Although, the Constitution doesn't explicitly specify privacy rights, the Apex Court of India said in a landmark judgement (Unni Krishnan, J.P & Ors. Etc., versus State of Andhra Pradesh & Ors,) on 4 February 1993, had ruled that "This Court has held that several un-enumerated rights fall within Article (21) since personal liberty is of widest amplitude."
Introduced in the 1930s in the USA, as a way to track individuals for taxation purposes, Social Security numbers were never designed to be used for authentication—moreover, these cards don't carry biometric data. Over time, however, private and public institutions began keeping tabs on consumers using these numbers, requiring people to present them as proof of identity, such as when applying for loans, fresh employment, or health insurance. The Aadhaar whitepaper itself says, "Since it is likely that increasingly the UID will be used by several service providers (government agencies, private institutions and NGOs), it is important for a resident to be able to remember it in the absence of a token such as a card."

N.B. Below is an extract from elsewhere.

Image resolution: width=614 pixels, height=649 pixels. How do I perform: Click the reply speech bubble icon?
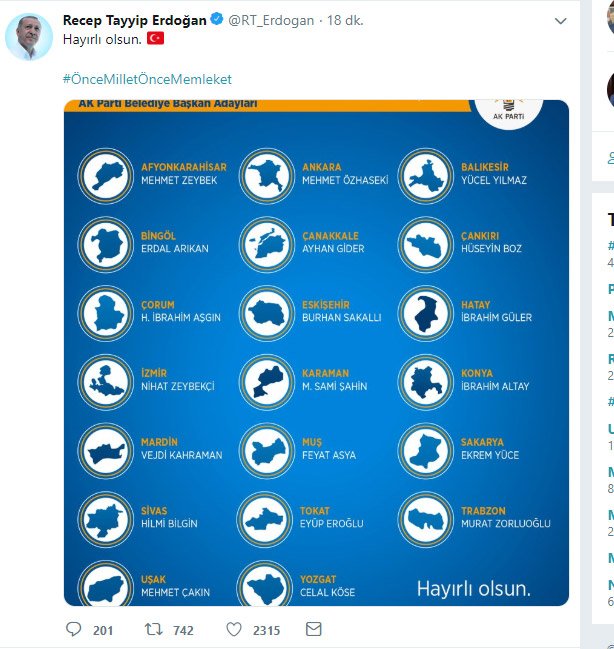pyautogui.click(x=73, y=630)
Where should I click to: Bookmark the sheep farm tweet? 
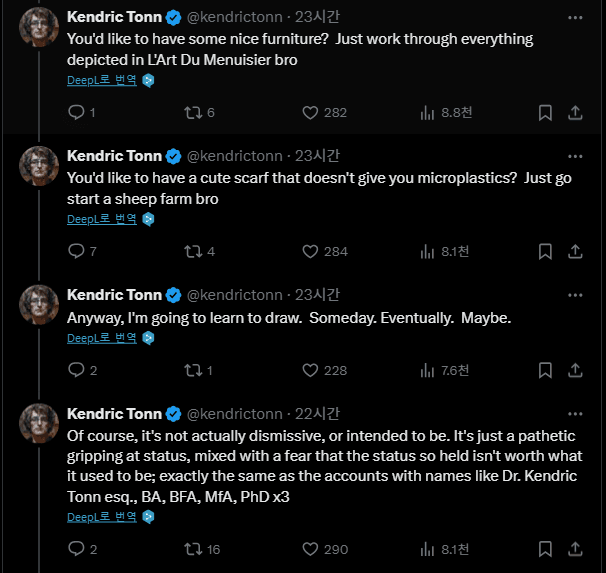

Condemning the wasteful expenditure spent on Aadhaar, activists are saying, "We do not want our tax money to be spent on building trade infrastructure for the undue benefit of domestic or foreign corporations taking away the bargaining power of customers." There is no reason to disbelieve that the centralised database of citizens could be misused to profile citizens in undesirable and dangerous ways.
The US, UK and Australia have shelved their proposed public ID cards after public protests. Even China withdrew the clause to have biometric data stored in its cards. A London School of Economics report has noted that "Identity systems may create a range of new and unforeseen problems. These include the failure of systems, unforeseen financial costs, increased security threats and unacceptable imposition on citizens."
Ms Mahabal concludes, "The possession of a UID can at best serve only as proof of a "unique and singular" identity and does not guarantee either citizenship or benefits. This being the case, it is strange that this scheme is touted as a step for good governance."